2) Hazır Özdemir Hocalar, Talat Hocaları bile aşağılamışken, daha iyisini yapın da görelim. Kendi kendinizin çıtasını yükselttiniz.

3) Coşkun Büktel, Türk Tiyatrosu’nun korkulan adamıdır ama Türk Tiyatrosu’na faydası sadece Theope değil: Ali Taygun gerçeği olmuştur! Amerika’da tiyatro öğrencisiyken (gençtim, güzeldim), Barış Derneği davasından tutuklu Ali Taygun için imza topluyordum ve Robert Brustein (ki artık ben de artık Şehir Tiyatroları kurumunu yıpratmamak için genel sanat yönetmeni hakkında sansür ve sanatçı hakları dışında genel seçimlere kadar tek bir söz yazmamaya karar verdim...isterlerse Amerika’nın politik figürü Robert Brustein hakkında bir araştırmayı tiyatroyun’a armağan ederim ) başta olmak üzere, herkes Taygun için genius (dahi) diyordu ve düşünmeden imza veriyordu. Sonra değerli Ali Taygun hapisten çıktı, kendisine selam vermek için sırasıyla 150/ 250/350/450 kalori harcamak lazım geldi. Ancak Theope’ye çattıktan sonra, haddim olmayarak söyleyeyim rejisör olarak ciddi biçimde genius çizgisini tutturmak için zorlanır oldu. Yani Coşkun Büktel, bir yazar olarak bir yönetmeni ciddi biçimde zorladı. Büktel’den herhalde her yönetmen korkar. Ama belki Büktel yazar, Bulunmaz yönetir, ya da yeni bir genius bulunur ya da hapiste birisi varsa ona imza desteği verilir.

Çiço havladığı için, lafı şöyle bağlıyorum.

Temiz Yayıncılık çağrısına imza verdiysem, ben bunu bal gibi kooperatif çağrısı sanmıştım. İmza geri çekilecekse, bunu bal gibi geri çekiyorum.

Ama imzamı geri çektiğim için, Hilmi Bulunmaz beni kahraman ilan edecekse, “erken kalkanın kahraman olduğu bir çağda” aman bu kahramanlık kalsın. O zaman iki üç imza daha veriyorum!
.
İmza vermeseydim, zaten bu kampanya çok temiz olmadığı için şimdiden sonra kesinlikle vermezdim.

Sitelerinizin değerini bilin. Zamanında deniz manzaralı siteleri kapmışsınız. Erkenden doğalgaz bağlatmışsınız. Ziyaretçileriniz var diye şımarmayın. Türkiye’de kaçak inşaat diktirmekten daha kolay bir şey yok. Sitenizin üzerine iki kat çıkarlar vallahi!

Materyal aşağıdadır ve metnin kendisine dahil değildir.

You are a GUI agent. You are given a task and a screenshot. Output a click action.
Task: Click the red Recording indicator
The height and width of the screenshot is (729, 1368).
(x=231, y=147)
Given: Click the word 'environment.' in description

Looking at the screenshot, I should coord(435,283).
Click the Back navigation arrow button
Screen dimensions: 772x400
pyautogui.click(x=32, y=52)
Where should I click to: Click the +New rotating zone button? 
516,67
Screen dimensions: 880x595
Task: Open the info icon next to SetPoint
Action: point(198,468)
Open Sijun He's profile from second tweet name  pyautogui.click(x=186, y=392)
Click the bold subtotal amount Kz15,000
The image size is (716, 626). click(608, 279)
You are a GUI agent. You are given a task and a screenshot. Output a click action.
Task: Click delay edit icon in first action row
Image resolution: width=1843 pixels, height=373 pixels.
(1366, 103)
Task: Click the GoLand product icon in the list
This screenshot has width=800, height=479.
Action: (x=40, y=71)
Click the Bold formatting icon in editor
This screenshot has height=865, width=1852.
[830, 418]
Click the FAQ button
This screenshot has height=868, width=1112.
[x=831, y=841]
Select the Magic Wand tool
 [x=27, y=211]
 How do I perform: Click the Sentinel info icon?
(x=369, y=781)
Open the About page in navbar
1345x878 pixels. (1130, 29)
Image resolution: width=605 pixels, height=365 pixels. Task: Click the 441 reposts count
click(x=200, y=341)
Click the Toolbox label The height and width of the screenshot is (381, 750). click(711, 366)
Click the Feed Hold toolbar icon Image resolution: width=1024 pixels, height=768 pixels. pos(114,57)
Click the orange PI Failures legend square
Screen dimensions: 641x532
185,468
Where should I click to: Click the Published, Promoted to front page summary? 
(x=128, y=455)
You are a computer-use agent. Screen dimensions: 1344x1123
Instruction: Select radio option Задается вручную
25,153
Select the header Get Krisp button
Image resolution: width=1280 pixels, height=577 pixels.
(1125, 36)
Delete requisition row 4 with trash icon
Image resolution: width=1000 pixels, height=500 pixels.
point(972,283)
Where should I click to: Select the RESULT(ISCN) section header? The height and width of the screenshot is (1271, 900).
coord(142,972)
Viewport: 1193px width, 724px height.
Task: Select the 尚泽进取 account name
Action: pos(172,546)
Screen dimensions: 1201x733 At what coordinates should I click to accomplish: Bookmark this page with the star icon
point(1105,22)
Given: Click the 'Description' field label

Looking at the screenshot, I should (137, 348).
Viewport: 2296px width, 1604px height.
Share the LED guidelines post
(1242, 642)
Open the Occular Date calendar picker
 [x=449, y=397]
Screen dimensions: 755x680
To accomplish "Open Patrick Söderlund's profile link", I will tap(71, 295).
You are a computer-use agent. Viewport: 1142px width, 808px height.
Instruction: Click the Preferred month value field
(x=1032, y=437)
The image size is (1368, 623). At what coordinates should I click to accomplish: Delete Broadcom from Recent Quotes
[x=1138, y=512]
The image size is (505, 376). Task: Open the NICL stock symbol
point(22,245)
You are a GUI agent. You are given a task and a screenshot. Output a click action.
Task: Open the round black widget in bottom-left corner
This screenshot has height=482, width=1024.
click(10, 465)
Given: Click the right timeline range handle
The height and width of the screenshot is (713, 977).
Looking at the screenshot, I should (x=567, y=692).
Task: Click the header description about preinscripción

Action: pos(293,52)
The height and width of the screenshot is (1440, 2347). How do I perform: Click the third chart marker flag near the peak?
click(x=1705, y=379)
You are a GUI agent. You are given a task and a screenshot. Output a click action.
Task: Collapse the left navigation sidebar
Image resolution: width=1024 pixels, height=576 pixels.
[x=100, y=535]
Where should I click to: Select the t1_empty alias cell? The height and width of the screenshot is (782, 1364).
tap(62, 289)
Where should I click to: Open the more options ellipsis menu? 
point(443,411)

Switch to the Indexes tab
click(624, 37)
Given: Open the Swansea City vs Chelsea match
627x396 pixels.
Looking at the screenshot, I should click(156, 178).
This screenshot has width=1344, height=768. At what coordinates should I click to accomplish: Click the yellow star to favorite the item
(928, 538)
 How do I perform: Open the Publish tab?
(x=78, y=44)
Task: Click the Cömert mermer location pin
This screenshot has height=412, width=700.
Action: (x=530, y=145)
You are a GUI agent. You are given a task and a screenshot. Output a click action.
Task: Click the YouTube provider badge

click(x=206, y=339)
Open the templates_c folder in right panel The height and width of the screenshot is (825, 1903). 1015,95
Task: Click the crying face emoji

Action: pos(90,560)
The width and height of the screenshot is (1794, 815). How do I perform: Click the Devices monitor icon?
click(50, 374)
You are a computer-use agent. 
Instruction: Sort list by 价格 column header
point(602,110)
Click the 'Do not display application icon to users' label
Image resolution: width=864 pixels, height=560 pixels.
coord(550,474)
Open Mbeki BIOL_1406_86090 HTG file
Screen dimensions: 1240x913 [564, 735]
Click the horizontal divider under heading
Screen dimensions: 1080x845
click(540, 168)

Birbirinizle kavga etmeye devam edecekseniz, temiz yayıncılık dahil olmak üzere ne yaparsanız yapın, ama o zaman ben de buradan şu çağrıyı yaparım: Ey eleştirmenler, tiyatro sahipleri, tiyatrocular, sivil toplum örgütleri gelin birleşelim,onlar kavga etsinler, biz bu kavgaya taraf olmamak için temiz yayıncılığı başlatalım:

BUGÜNDEN İTİBAREN MEMLEKETİN EN BÜYÜK KAVGASININ BU OLDUĞUNU SANANLARA, HİÇBİR BASIN BÜLTENİ, FOTOĞRAF, HABER, YAZI, ARAŞTIRMA GÖNDERMEYELİM.

Bırakın, sadece birbirlerini yazsınlar.